ILC has different categories of micro-frontends. You are free to decide where and how you use each of them. The table below gives you basic recommendations:
|API||Declarative API||Imperative API||Exports a public interface|
|Renders UI||(may or may not render)|
|Lifecycles||ILC-managed lifecycles||Custom managed lifecycles||External module: no direct single-spa lifecycles|
|When to use||Core building block||To embed part of one app into another||Useful to share common logic, or create a service|
Applications are registered in ILC Registry, and their lifecycle (when and where they should appear) is managed by ILC, based on the configuration of Routers and Templates.
Applications act as the main building blocks for the website and can be rendered at the server-side to enhance page loading time and SEO/SMO metrics.
Parcels in Applications⚓︎
Applications can export Parcels to allow parts of their UI to be used in other apps.
With Parcels, you can reuse parts of UI across applications when those applications are written in multiple frameworks.

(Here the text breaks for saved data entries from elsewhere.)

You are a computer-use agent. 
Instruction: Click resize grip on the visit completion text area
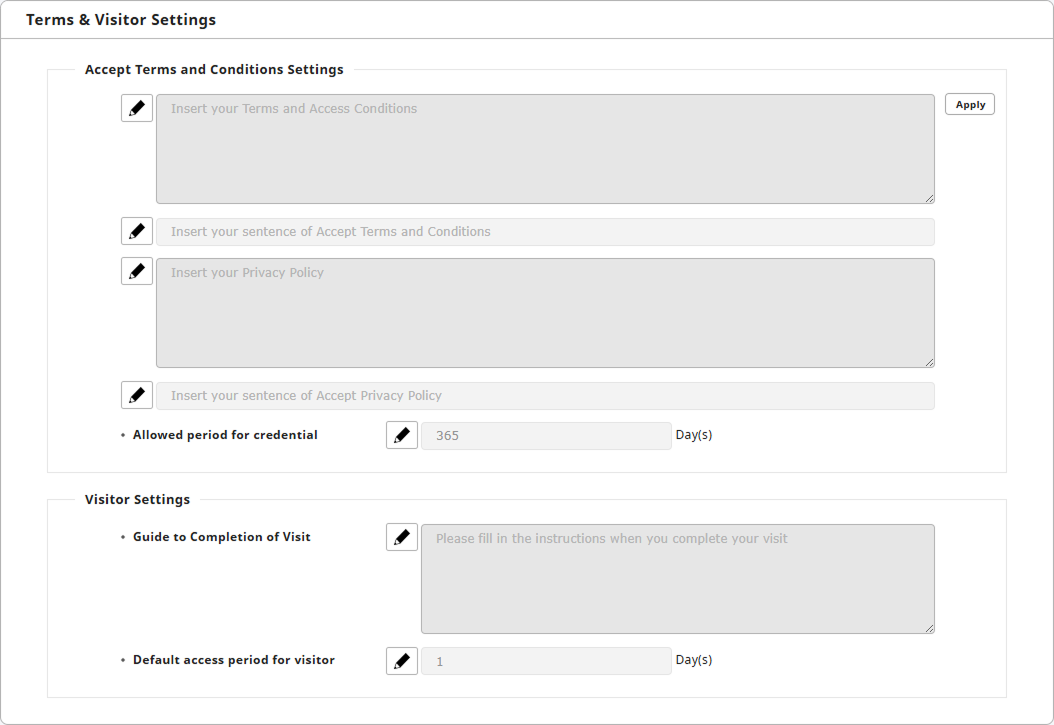929,628
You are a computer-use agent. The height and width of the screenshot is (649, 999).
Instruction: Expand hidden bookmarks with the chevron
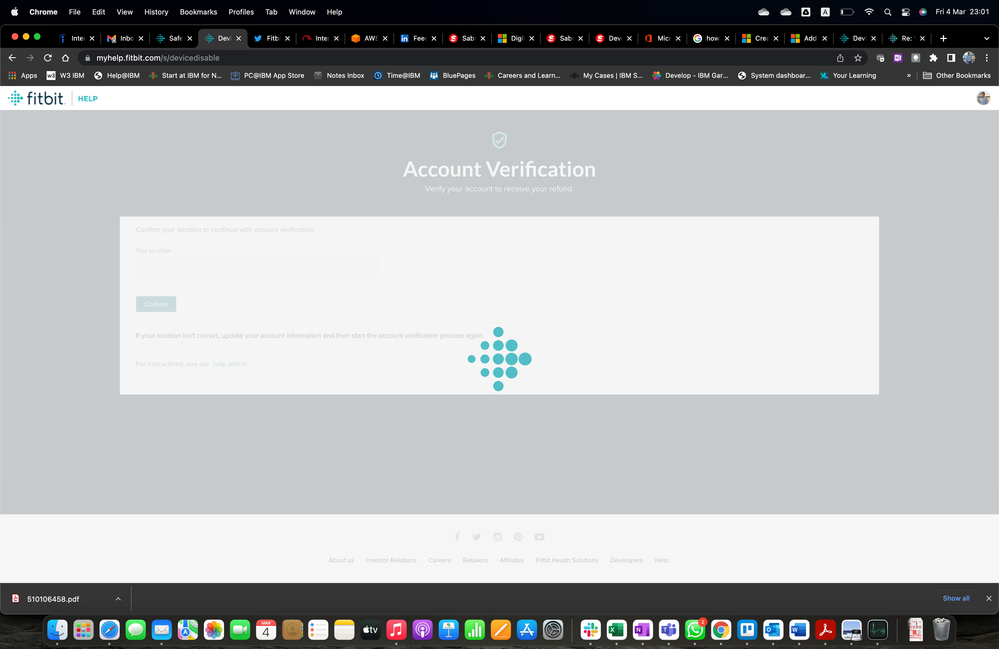coord(909,76)
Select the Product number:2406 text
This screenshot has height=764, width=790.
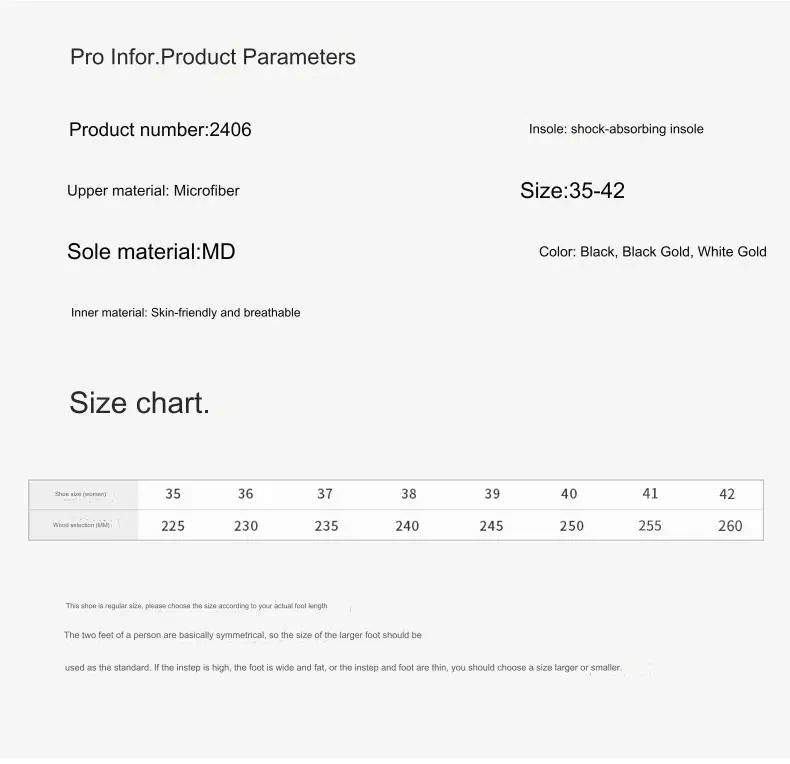tap(160, 130)
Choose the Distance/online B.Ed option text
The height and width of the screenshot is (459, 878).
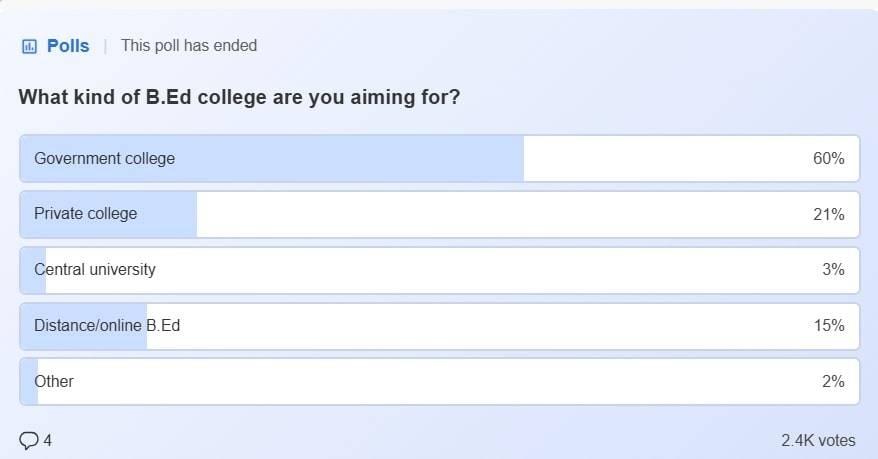tap(107, 326)
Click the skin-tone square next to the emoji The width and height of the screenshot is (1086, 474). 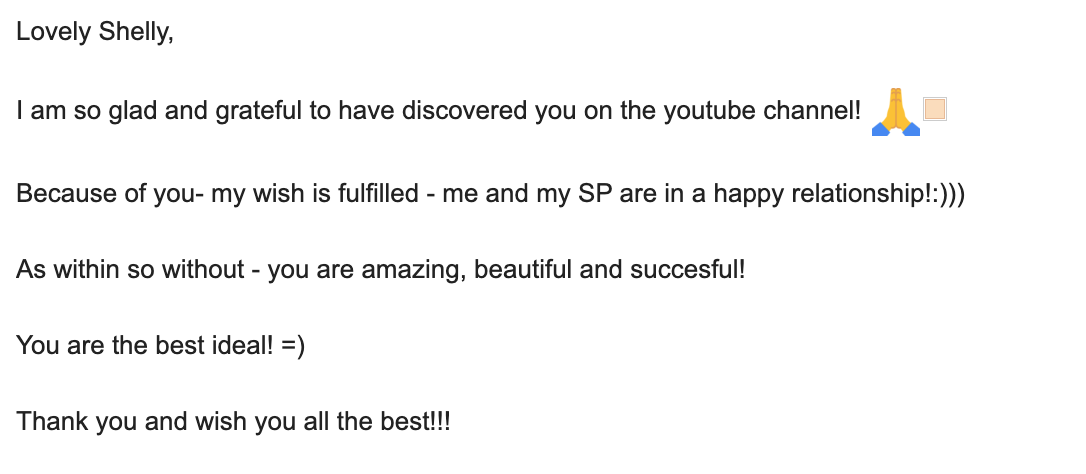[935, 109]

In other words, Parcels is an ILC-specific implementation of web components.
Use case example⚓︎
Let's say, you have an
App1 that handles everything related to contacts (highly cohesive) but somewhere in
App2 you need to create a contact.
To to this, you can use several techniques:
- If both are written in the same framework, you can export/import components.
- Re-implement creation of a contact (loss of cohesion).
- Use Parcels.
Exporting a Parcel from
App1 that wraps the
createContact modal component gives you the ability to share components and behavior across disparate frameworks without losing application cohesion.
App1 can export a modal as Parcel, and
App2 can import the Parcel and use it.